2020-10-26 Thread Justin Pryzby
On Mon, Oct 26, 2020 at 12:50:38PM -0400, Philip Semanchuk wrote:
> I'm trying to understand a bad estimate by the planner, and what I can do 
> about it. The anonymized plan is here: https://explain.depesz.com/s/0MDz

What postgres version ?
Since 9.6(?) FKs affect estimates.

> The item I'm focused on is node 23. The estimate is for 7 rows, actual is 896 
> (multiplied by 1062 loops). I'm confused about two things in this node.
> 
> The first is Postgres' estimate. The condition for this index scan contains 
> three expressions --
> 
> (five_uniform = zulu_five.five_uniform) AND
> (whiskey_mike = juliet_india.whiskey_mike) AND
> (bravo = 'mike'::text)
> 
> The columns in the first two expressions (five_uniform and whiskey_mike) are 
> NOT NULL, and have foreign key constraints to their respective tables 
> (zulu_five.five_uniform and juliet_india.whiskey_mike). The planner can know 
> in advance that 100% of the rows in the table will satisfy those criteria.
> 
> For the third expression (bravo = 'mike'), Postgres has excellent statistics. 
> The estimated frequency of 'mike' is 2.228%, actual frequency is 2.242%, so 
> Postgres' estimate is only off by a tiny amount (0.014%).
> 
> From what I understand, the planner has all the information it needs to make 
> a very accurate estimate here, but it's off by quite a lot. What information 
> am I failing to give to the planner?
> 
> My second point of confusion is related. There are 564,071 rows in the source 
> table (xray_india, aliased as papa) that satisfy the condition bravo = 
> 'mike'. EXPLAIN reports the actual number of rows returned as 896*1062 ~= 
> 951,552. I understand that the number reported by EXPLAIN is often a bit 
> bigger, but this discrepancy is much larger than I'm expecting. What am I 
> missing here?




Re: Understanding bad estimate (related to FKs?)

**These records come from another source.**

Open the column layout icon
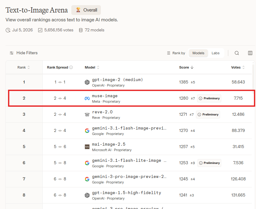Screen dimensions: 256x209 tap(250, 53)
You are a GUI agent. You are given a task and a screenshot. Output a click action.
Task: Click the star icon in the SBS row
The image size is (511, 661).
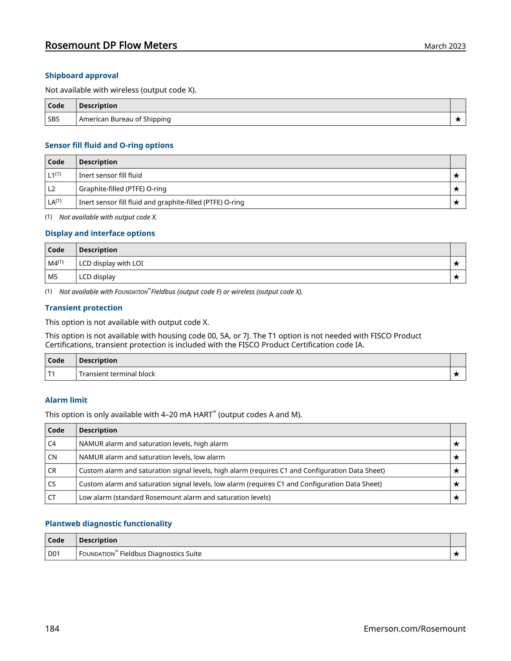[458, 119]
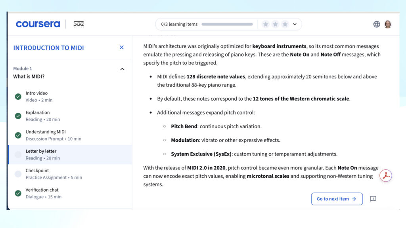Collapse the Module 1 section
The width and height of the screenshot is (406, 228).
click(122, 68)
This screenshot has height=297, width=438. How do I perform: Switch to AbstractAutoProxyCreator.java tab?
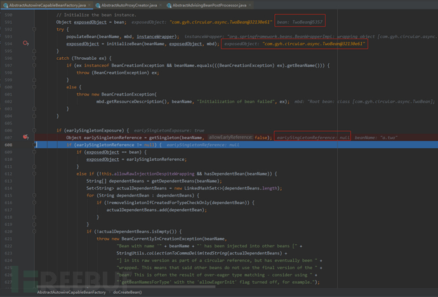(x=129, y=5)
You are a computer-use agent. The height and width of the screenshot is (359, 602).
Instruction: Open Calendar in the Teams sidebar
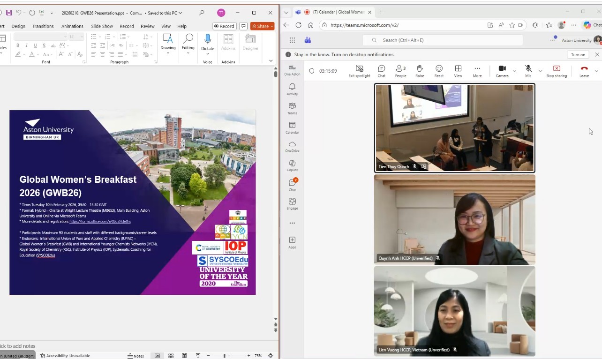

2020-10-26 Thread Philip Semanchuk



> On Oct 26, 2020, at 1:04 PM, Justin Pryzby  wrote:
> 
> On Mon, Oct 26, 2020 at 12:50:38PM -0400, Philip Semanchuk wrote:
>> I'm trying to understand a bad estimate by the planner, and what I can do 
>> about it. The anonymized plan is here: https://explain.depesz.com/s/0MDz
> 
> What postgres version ?
> Since 9.6(?) FKs affect estimates.

We’re using 11.6 (under AWS Aurora).


> 
>> The item I'm focused on is node 23. The estimate is for 7 rows, actual is 
>> 896 (multiplied by 1062 loops). I'm confused about two things in this node.
>> 
>> The first is Postgres' estimate. The condition for this index scan contains 
>> three expressions --
>> 
>> (five_uniform = zulu_five.five_uniform) AND
>> (whiskey_mike = juliet_india.whiskey_mike) AND
>> (bravo = 'mike'::text)
>> 
>> The columns in the first two expressions (five_uniform and whiskey_mike) are 
>> NOT NULL, and have foreign key constraints to their respective tables 
>> (zulu_five.five_uniform and juliet_india.whiskey_mike). The planner can know 
>> in advance that 100% of the rows in the table will satisfy those criteria.
>> 
>> For the third expression (bravo = 'mike'), Postgres has excellent 
>> statistics. The estimated frequency of 'mike' is 2.228%, actual frequency is 
>> 2.242%, so Postgres' estimate is only off by a tiny amount (0.014%).
>> 
>> From what I understand, the planner has all the information it needs to make 
>> a very accurate estimate here, but it's off by quite a lot. What information 
>> am I failing to give to the planner?
>> 
>> My second point of confusion is related. There are 564,071 rows in the 
>> source table (xray_india, aliased as papa) that satisfy the condition bravo 
>> = 'mike'. EXPLAIN reports the actual number of rows returned as 896*1062 ~= 
>> 951,552. I understand that the number reported by EXPLAIN is often a bit 
>> bigger, but this discrepancy is much larger than I'm expecting. What am I 
>> missing here?





Re: Understanding bad estimate (related to FKs?)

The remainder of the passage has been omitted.